If you’ve got a space for a little one in your home, consider a Havana rabbit.
Here are the reasons why:
They are short and compact and weigh around 4.5-6.4 pounds. Havanas can have silky black, blue, or chocolate coats.
They are bright and not aggressive. Thus, capable of being house-trained and will do well in positive reward-based training.
They also have lots of energy! So, be ready to be creative when it comes to creating or buying toys for them. Also, make sure you have enough space for them to hop around.
Crossed between Chinchilla and Himalayan, the Californian rabbit is quite an energetic rabbit. They may be shy at first, but if you spend enough time with them, you’ll get to know their personality.
Californian rabbits weigh around 8-10 pounds. Looking like a siamese cat, they’re white except the ears, nose, feet, and tail area.
Due to their dense coat, you can take care of them either indoors or outdoors.
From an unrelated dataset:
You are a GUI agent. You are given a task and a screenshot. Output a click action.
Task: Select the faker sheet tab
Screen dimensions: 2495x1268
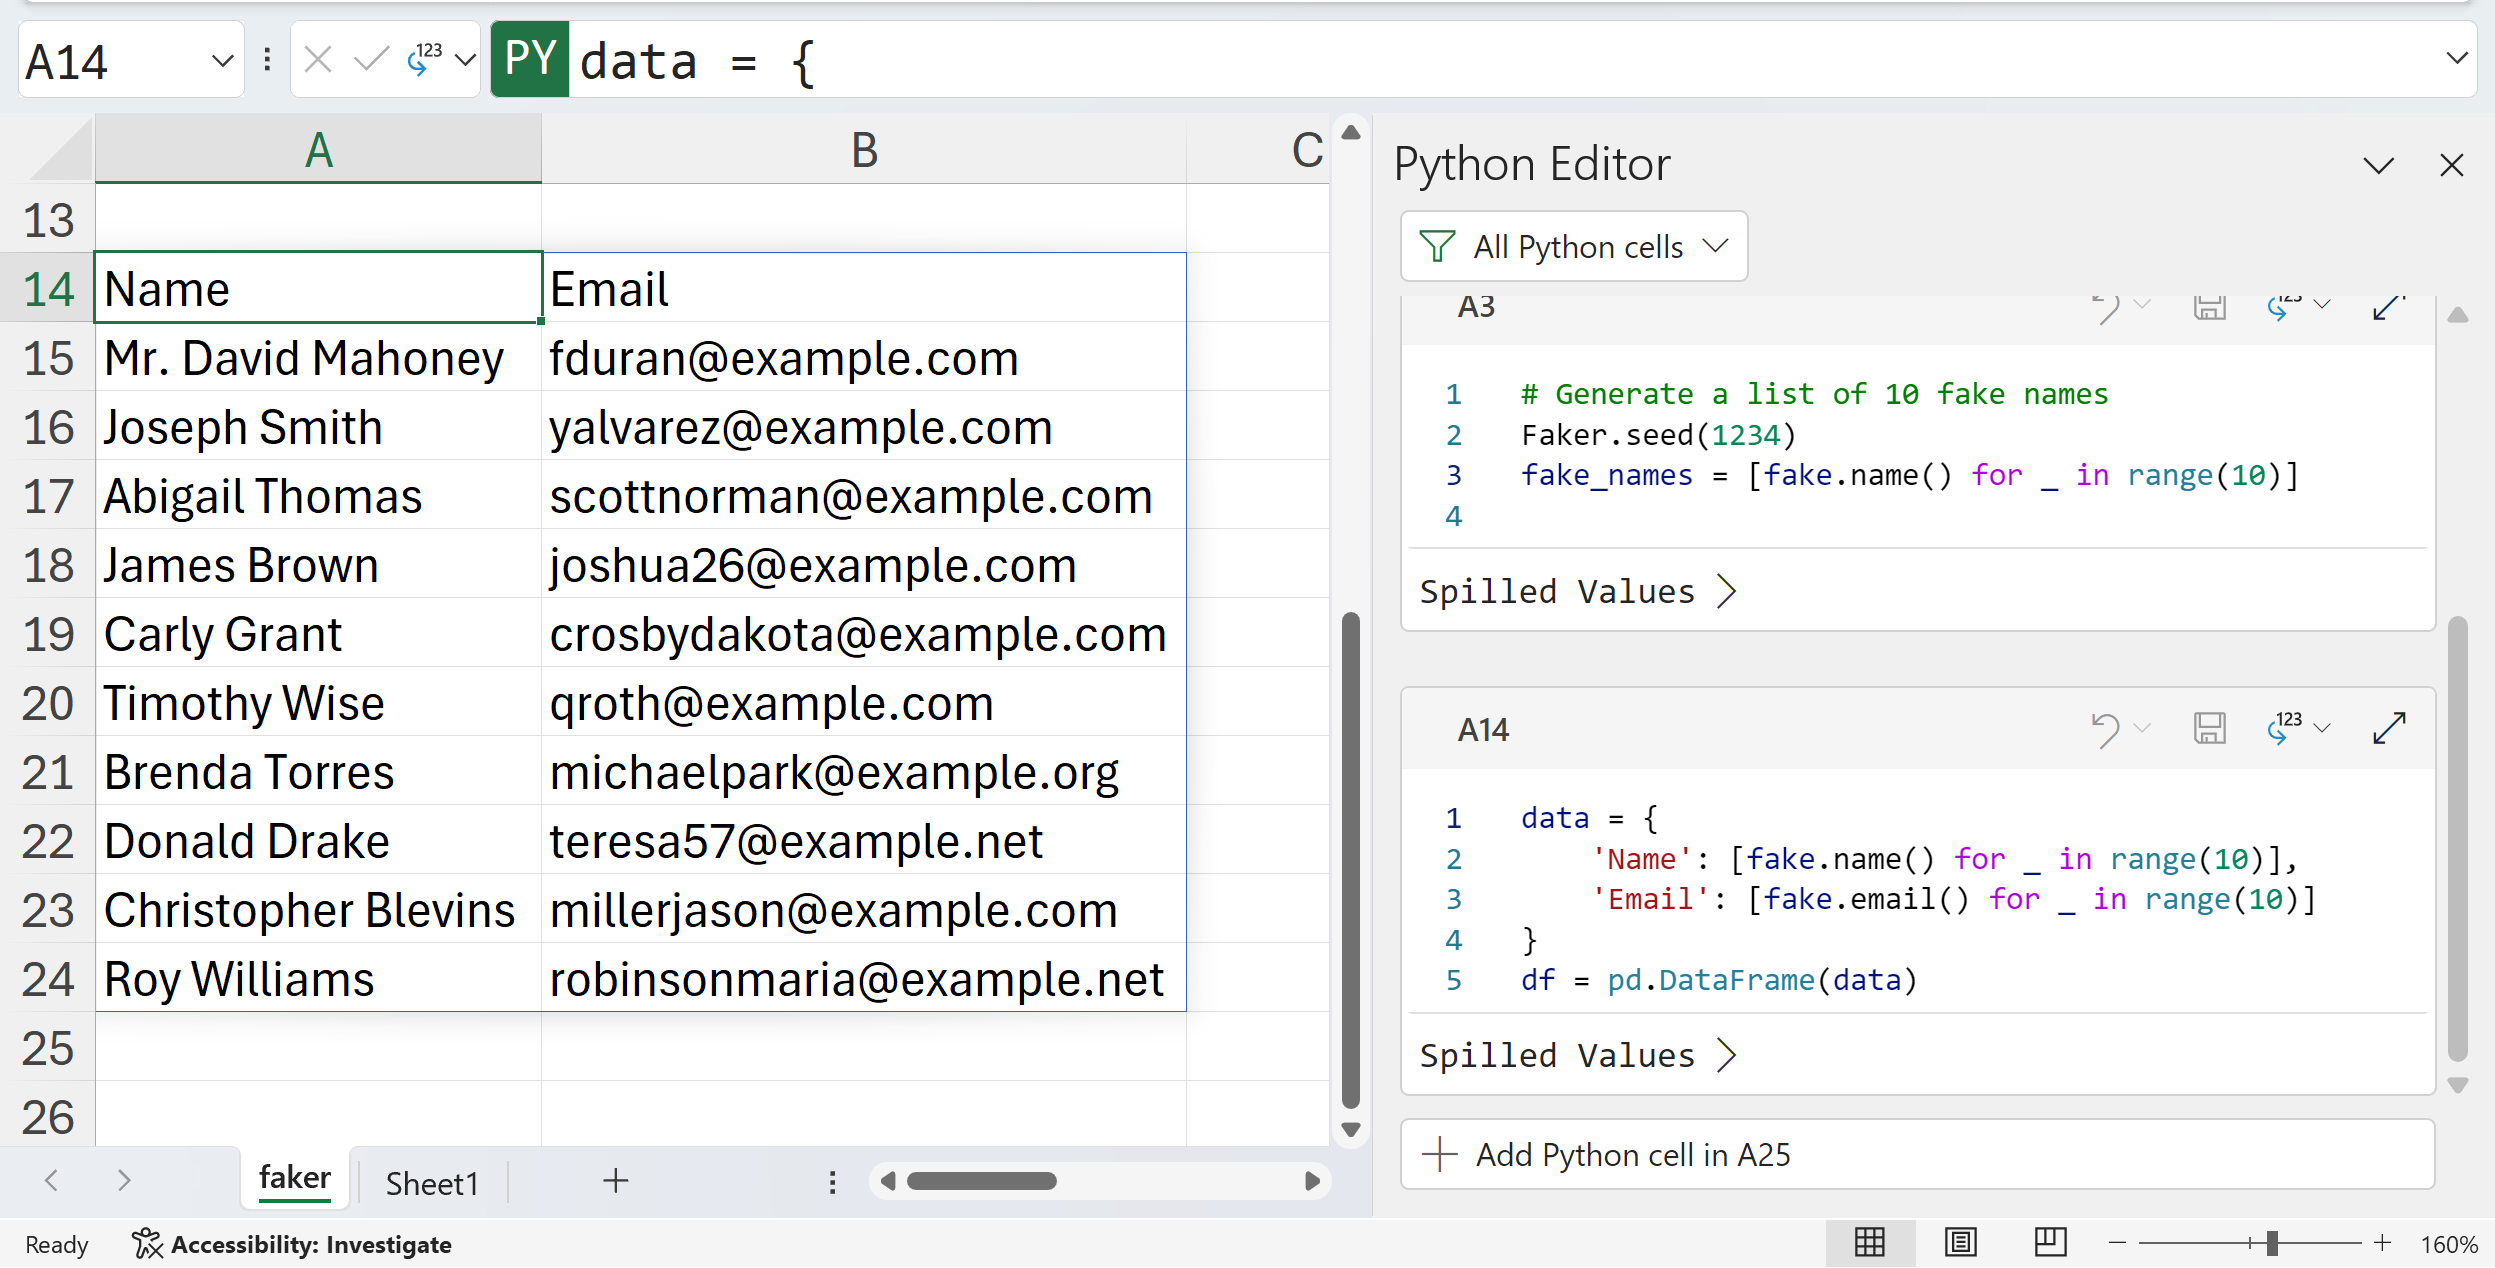(294, 1178)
When you put them outside–check their coats regularly for fly eggs, especially during summer.
- French Lops
French lops are enormous, but they’re also quite a lovely companion because they’re affectionate and have a mellow and laid-back personality.
So, it isn’t surprising that they are one of the favorites as a companion rabbit.
On the downside, due to their weight (at least 11 lbs), they are more likely to have a skin problem called sore hocks. It’s best if you have a resting board ready for them.
French lops also need time to roam around. But you don’t have to keep them outside. Bring them inside after giving them time to jump around.
And due to their size–you need to have a larger cage, nesting boxes, etc.